■ **Goal of the exercise**
Print each of the entries below verbatim, from the first line to the last, without altering any line.

■ **Data listing**
------------------------
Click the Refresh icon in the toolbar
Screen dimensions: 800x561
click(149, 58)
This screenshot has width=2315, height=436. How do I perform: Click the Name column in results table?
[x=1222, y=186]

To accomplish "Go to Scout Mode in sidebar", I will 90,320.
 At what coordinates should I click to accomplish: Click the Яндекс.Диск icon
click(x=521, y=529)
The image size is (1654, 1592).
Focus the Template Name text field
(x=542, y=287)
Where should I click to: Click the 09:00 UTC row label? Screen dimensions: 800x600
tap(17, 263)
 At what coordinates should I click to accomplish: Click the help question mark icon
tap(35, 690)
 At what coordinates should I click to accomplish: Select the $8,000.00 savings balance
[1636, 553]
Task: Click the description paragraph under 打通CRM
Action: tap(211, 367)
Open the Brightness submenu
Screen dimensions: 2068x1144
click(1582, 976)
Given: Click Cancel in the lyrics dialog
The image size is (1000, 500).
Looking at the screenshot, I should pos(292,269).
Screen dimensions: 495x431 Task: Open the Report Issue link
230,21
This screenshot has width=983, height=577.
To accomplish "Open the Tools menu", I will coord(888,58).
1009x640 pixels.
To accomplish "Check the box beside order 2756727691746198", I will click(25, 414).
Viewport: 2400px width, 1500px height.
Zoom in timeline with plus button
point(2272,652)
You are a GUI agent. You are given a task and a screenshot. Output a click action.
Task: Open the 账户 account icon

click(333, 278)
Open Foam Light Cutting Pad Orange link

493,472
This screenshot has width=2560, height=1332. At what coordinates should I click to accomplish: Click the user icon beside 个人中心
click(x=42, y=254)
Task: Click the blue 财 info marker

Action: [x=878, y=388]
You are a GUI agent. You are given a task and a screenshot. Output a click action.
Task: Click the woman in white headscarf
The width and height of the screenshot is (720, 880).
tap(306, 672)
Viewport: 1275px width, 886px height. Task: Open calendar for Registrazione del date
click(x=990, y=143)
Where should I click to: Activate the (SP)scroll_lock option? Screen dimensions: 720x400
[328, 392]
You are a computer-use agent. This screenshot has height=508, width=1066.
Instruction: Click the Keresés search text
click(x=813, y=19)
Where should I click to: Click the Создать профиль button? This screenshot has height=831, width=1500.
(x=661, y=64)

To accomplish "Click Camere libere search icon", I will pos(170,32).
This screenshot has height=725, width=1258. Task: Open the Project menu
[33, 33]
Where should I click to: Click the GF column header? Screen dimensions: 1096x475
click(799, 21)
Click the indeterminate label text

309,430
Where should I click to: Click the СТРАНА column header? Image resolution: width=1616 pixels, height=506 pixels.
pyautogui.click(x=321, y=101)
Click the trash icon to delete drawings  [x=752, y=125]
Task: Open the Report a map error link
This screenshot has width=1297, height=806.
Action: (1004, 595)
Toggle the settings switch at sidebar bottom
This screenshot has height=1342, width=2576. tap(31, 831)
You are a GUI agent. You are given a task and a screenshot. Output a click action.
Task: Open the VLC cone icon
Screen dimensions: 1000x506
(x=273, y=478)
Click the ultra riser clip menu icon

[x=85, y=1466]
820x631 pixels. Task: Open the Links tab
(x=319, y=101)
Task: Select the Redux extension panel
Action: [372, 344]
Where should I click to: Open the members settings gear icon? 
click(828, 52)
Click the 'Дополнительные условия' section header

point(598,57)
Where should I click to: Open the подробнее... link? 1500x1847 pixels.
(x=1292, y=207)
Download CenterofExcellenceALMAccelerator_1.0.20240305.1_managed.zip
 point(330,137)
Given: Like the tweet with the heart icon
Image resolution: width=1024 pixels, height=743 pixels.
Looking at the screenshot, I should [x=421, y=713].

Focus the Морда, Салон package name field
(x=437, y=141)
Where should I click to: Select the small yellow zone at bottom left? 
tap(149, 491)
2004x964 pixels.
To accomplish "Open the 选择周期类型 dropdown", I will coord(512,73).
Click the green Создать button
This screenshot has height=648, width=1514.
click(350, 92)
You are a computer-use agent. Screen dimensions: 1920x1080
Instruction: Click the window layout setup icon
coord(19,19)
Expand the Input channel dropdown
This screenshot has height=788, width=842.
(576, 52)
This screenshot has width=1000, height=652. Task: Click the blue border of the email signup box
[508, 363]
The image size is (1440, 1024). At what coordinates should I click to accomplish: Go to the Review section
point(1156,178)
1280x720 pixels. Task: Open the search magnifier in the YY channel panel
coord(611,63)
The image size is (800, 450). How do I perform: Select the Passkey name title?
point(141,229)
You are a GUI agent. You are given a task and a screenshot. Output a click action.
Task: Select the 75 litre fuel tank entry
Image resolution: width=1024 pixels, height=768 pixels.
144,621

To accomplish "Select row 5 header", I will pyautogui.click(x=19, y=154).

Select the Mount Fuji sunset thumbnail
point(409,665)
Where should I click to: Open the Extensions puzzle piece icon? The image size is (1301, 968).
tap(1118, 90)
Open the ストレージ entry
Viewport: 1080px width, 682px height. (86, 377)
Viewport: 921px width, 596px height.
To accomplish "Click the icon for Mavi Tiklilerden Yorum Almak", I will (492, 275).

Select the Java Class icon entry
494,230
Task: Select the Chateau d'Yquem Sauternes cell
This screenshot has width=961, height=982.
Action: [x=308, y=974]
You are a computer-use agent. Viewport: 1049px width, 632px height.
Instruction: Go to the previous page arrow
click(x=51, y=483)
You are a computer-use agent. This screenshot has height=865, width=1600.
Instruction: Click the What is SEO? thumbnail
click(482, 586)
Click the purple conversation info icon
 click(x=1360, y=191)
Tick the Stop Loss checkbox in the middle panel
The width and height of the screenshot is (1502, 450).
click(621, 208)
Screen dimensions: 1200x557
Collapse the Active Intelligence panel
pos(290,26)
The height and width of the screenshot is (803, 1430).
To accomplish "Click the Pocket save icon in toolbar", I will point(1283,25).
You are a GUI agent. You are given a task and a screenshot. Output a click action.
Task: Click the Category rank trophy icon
------------------------
■ **Solution to this task**
Click the Refresh icon in the toolbar
Screen dimensions: 800x561
click(149, 58)
This screenshot has width=2315, height=436. How do I perform: Click the Name column in results table?
[x=1222, y=186]

To accomplish "Go to Scout Mode in sidebar", I will 90,320.
 At what coordinates should I click to accomplish: Click the Яндекс.Диск icon
click(x=521, y=529)
The image size is (1654, 1592).
Focus the Template Name text field
(x=542, y=287)
Where should I click to: Click the 09:00 UTC row label? Screen dimensions: 800x600
tap(17, 263)
 At what coordinates should I click to accomplish: Click the help question mark icon
tap(35, 690)
 At what coordinates should I click to accomplish: Select the $8,000.00 savings balance
[1636, 553]
Task: Click the description paragraph under 打通CRM
Action: tap(211, 367)
Open the Brightness submenu
Screen dimensions: 2068x1144
click(1582, 976)
Given: Click Cancel in the lyrics dialog
The image size is (1000, 500).
Looking at the screenshot, I should pos(292,269).
Screen dimensions: 495x431 Task: Open the Report Issue link
230,21
This screenshot has width=983, height=577.
To accomplish "Open the Tools menu", I will coord(888,58).
1009x640 pixels.
To accomplish "Check the box beside order 2756727691746198", I will click(25, 414).
Viewport: 2400px width, 1500px height.
Zoom in timeline with plus button
point(2272,652)
You are a GUI agent. You are given a task and a screenshot. Output a click action.
Task: Open the 账户 account icon

click(333, 278)
Open Foam Light Cutting Pad Orange link

493,472
This screenshot has width=2560, height=1332. At what coordinates should I click to accomplish: Click the user icon beside 个人中心
click(x=42, y=254)
Task: Click the blue 财 info marker

Action: [x=878, y=388]
You are a GUI agent. You are given a task and a screenshot. Output a click action.
Task: Click the woman in white headscarf
The width and height of the screenshot is (720, 880).
tap(306, 672)
Viewport: 1275px width, 886px height. Task: Open calendar for Registrazione del date
click(x=990, y=143)
Where should I click to: Activate the (SP)scroll_lock option? Screen dimensions: 720x400
[328, 392]
You are a computer-use agent. This screenshot has height=508, width=1066.
Instruction: Click the Keresés search text
click(x=813, y=19)
Where should I click to: Click the Создать профиль button? This screenshot has height=831, width=1500.
(x=661, y=64)

To accomplish "Click Camere libere search icon", I will pos(170,32).
This screenshot has height=725, width=1258. Task: Open the Project menu
[33, 33]
Where should I click to: Click the GF column header? Screen dimensions: 1096x475
click(799, 21)
Click the indeterminate label text

309,430
Where should I click to: Click the СТРАНА column header? Image resolution: width=1616 pixels, height=506 pixels.
pyautogui.click(x=321, y=101)
Click the trash icon to delete drawings  [x=752, y=125]
Task: Open the Report a map error link
This screenshot has width=1297, height=806.
Action: (1004, 595)
Toggle the settings switch at sidebar bottom
This screenshot has height=1342, width=2576. tap(31, 831)
You are a GUI agent. You are given a task and a screenshot. Output a click action.
Task: Open the VLC cone icon
Screen dimensions: 1000x506
(x=273, y=478)
Click the ultra riser clip menu icon

[x=85, y=1466]
820x631 pixels. Task: Open the Links tab
(x=319, y=101)
Task: Select the Redux extension panel
Action: [372, 344]
Where should I click to: Open the members settings gear icon? 
click(828, 52)
Click the 'Дополнительные условия' section header

point(598,57)
Where should I click to: Open the подробнее... link? 1500x1847 pixels.
(x=1292, y=207)
Download CenterofExcellenceALMAccelerator_1.0.20240305.1_managed.zip
 point(330,137)
Given: Like the tweet with the heart icon
Image resolution: width=1024 pixels, height=743 pixels.
Looking at the screenshot, I should [x=421, y=713].

Focus the Морда, Салон package name field
(x=437, y=141)
Where should I click to: Select the small yellow zone at bottom left? 
tap(149, 491)
2004x964 pixels.
To accomplish "Open the 选择周期类型 dropdown", I will coord(512,73).
Click the green Создать button
This screenshot has height=648, width=1514.
click(350, 92)
You are a computer-use agent. Screen dimensions: 1920x1080
Instruction: Click the window layout setup icon
coord(19,19)
Expand the Input channel dropdown
This screenshot has height=788, width=842.
(576, 52)
This screenshot has width=1000, height=652. Task: Click the blue border of the email signup box
[508, 363]
The image size is (1440, 1024). At what coordinates should I click to accomplish: Go to the Review section
point(1156,178)
1280x720 pixels. Task: Open the search magnifier in the YY channel panel
coord(611,63)
The image size is (800, 450). How do I perform: Select the Passkey name title?
point(141,229)
You are a GUI agent. You are given a task and a screenshot. Output a click action.
Task: Select the 75 litre fuel tank entry
Image resolution: width=1024 pixels, height=768 pixels.
144,621

To accomplish "Select row 5 header", I will pyautogui.click(x=19, y=154).

Select the Mount Fuji sunset thumbnail
point(409,665)
Where should I click to: Open the Extensions puzzle piece icon? The image size is (1301, 968).
tap(1118, 90)
Open the ストレージ entry
Viewport: 1080px width, 682px height. (86, 377)
Viewport: 921px width, 596px height.
To accomplish "Click the icon for Mavi Tiklilerden Yorum Almak", I will (492, 275).

Select the Java Class icon entry
494,230
Task: Select the Chateau d'Yquem Sauternes cell
This screenshot has width=961, height=982.
Action: [x=308, y=974]
You are a computer-use agent. Viewport: 1049px width, 632px height.
Instruction: Go to the previous page arrow
click(x=51, y=483)
You are a computer-use agent. This screenshot has height=865, width=1600.
Instruction: Click the What is SEO? thumbnail
click(482, 586)
Click the purple conversation info icon
 click(x=1360, y=191)
Tick the Stop Loss checkbox in the middle panel
The width and height of the screenshot is (1502, 450).
click(621, 208)
Screen dimensions: 1200x557
Collapse the Active Intelligence panel
pos(290,26)
The height and width of the screenshot is (803, 1430).
To accomplish "Click the Pocket save icon in toolbar", I will point(1283,25).
You are a GUI agent. You are given a task and a screenshot. Output a click action.
Task: Click the Category rank trophy icon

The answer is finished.